Wiebke Rademacher (geb. 1990) ist Professorin für Kunst- und Kulturvermittlung (MAE) und Instrumental- und Gesangspädagogik (BA) an der MUK. Sie studierte Musikwissenschaft und Geschichte an den Universitäten Köln und Basel (B.A/M.A.), Musikvermittlung und Musikmanagement an der Hochschule für Musik Detmold (M.Mus.) sowie klassische Gitarre am Conservatorium Maastricht (B.Mus.). 2020 wurde sie an der Universität zu Köln mit einem Dissertationsprojekt zu Aufführungskontexten von klassischer Musik für breite Bevölkerungsschichten in Berlin um 1900 promoviert (Dr. phil. summa cum laude). Ihr Dissertationsprojekt wurde von der Studienstiftung des deutschen Volkes und der a.r.t.e.s. Graduate School for the Humanities Cologne gefördert, während ihres grundständigen Studiums war sie Stipendiatin des Ev. Studienwerk Villigst. Ihre Masterarbeit an der Hochschule für Musik Detmold, die den Zusammenhang von Körperlichkeit und Musikrezeption aus interdisziplinärer Perspektive beleuchtete, wurde mit einem Förderstipendium der Rektorenkonferenz deutscher Musikhochschulen ausgezeichnet. Aktuelle Forschungen präsentiert sie regelmäßig auf Konferenzen im In- und Ausland. Lehraufträge führten sie an die Hochschule für Musik und Tanz Köln, die Robert-Schumann-Hochschule Düsseldorf sowie an die Universität zu Köln, wo sie 2016/17 zudem als wissenschaftliche Mitarbeiterin am Lehrstuhl für historische Musikwissenschaft tätig war.
Neben ihrer wissenschaftlichen Tätigkeit ist sie als Dramaturgin, Musikvermittlerin, Beraterin und Musikerin aktiv. Von 2014–2021 leitete Sie die Education-Abteilung von PODIUM Esslingen und initiierte dort zahlreiche innovative Vermittlungsprojekte. Das von ihr entwickelte partizipative Vermittlungsformat VISION wurde aufgrund seines Modellcharakters für den Preis für Kulturelle Bildung vom Bundesministerium für Kultur und Medien Deutschland nominiert. Szenische Kammermusikformate, die unter ihrer Projektleitung entstanden, wurden zu Gastspielen in die Schweiz, nach Österreich und Luxemburg eingeladen. Als Dramaturgin und Kuratorin wirkt sie regelmäßig bei der Entwicklung interdisziplinärer Konzertinszenierungen mit, insbesondere in Zusammenarbeit mit Iñigo Gíner Miranda (DieOrdnungDerDinge). Als freiberufliche Musikvermittlerin war sie für zahlreiche Akteure im Kulturbetrieb tätig, u.a. für den Heidelberger Frühling, das Klang!Festival Bielefeld und die Deutsche Kammerakademie Neuss. Die Internationalen Beethovenfeste Bonn beriet sie 2021 künstlerisch-wissenschaftlich bei der Entwicklung einer innovativen digitalen Gesamtstrategie. Als Mitglied des Satori-Quartetts führten sie Konzertreisen u.a. nach Brasilien, Georgien, Armenien und Rumänien.

*Bereitgestellte Daten*

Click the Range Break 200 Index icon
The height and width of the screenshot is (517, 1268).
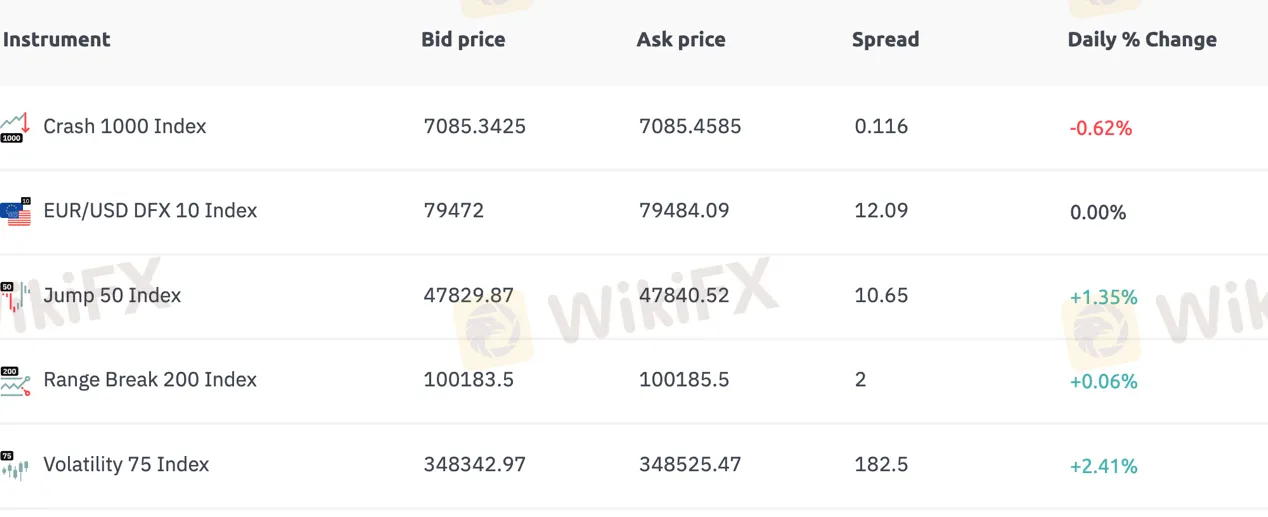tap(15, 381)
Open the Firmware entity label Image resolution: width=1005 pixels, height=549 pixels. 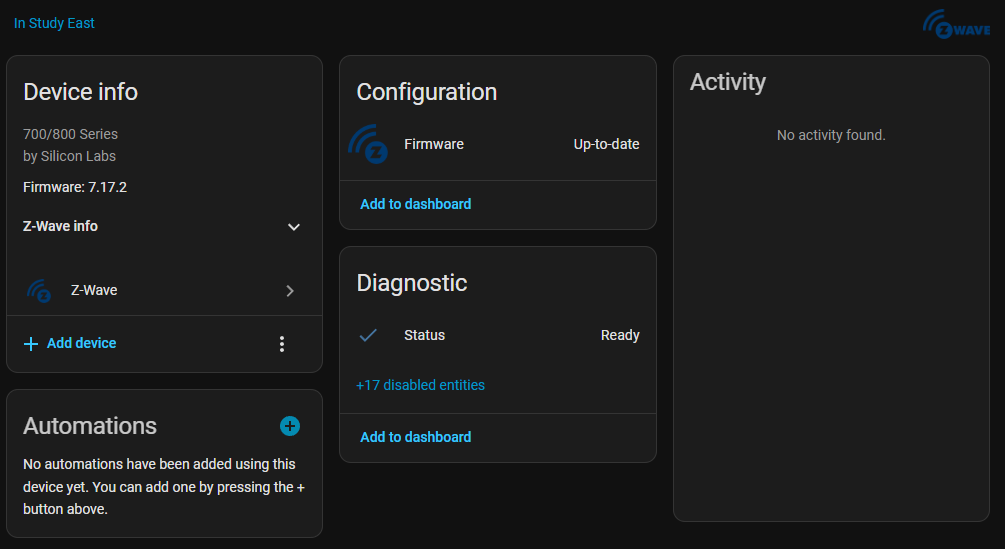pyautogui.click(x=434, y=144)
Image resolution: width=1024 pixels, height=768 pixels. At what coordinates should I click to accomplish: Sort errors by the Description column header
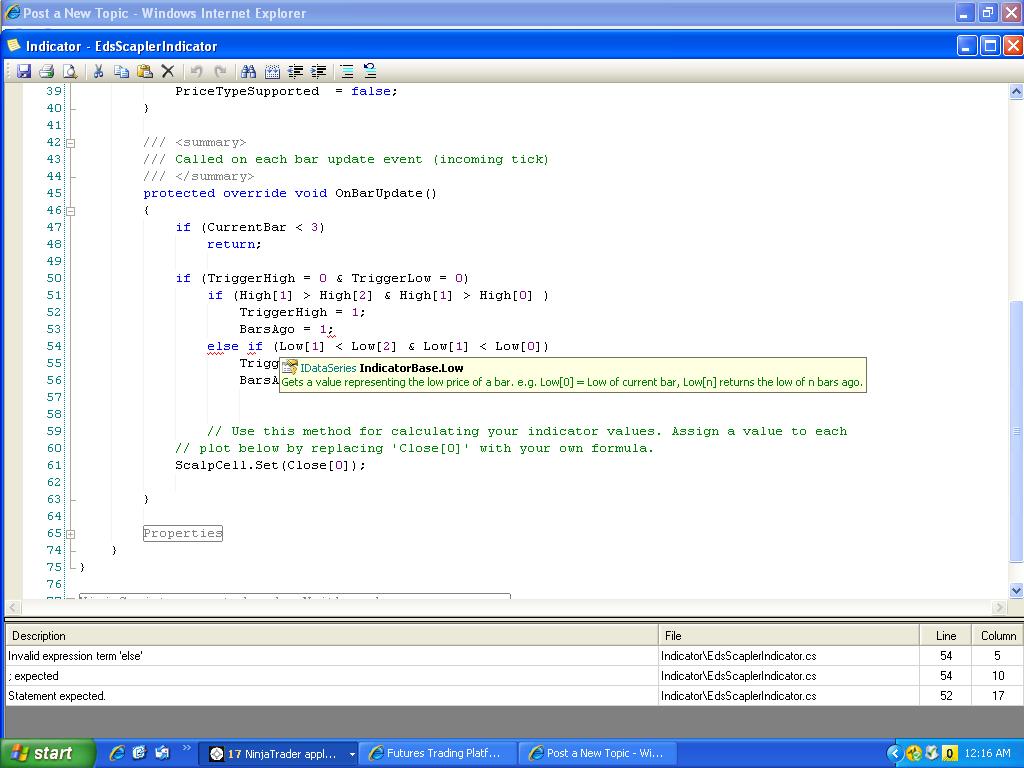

*Aufgabe*
Fasse den Ausgangstext über Wiebke Rademacher in zwei Sätzen zusammen. Die Daten stehen in keinem Zusammenhang mit dem Ausgangstext.

*Antwort*
Wiebke Rademacher ist Professorin für Kunst- und Kulturvermittlung sowie Instrumental- und Gesangspädagogik an der MUK, studierte unter anderem Musikwissenschaft, Musikvermittlung und klassische Gitarre und wurde 2020 an der Universität zu Köln promoviert. Neben ihrer wissenschaftlichen Arbeit ist sie als Dramaturgin, Musikvermittlerin, Beraterin und Musikerin tätig, leitete von 2014 bis 2021 die Education-Abteilung von PODIUM Esslingen und unternahm mit dem Satori-Quartett Konzertreisen.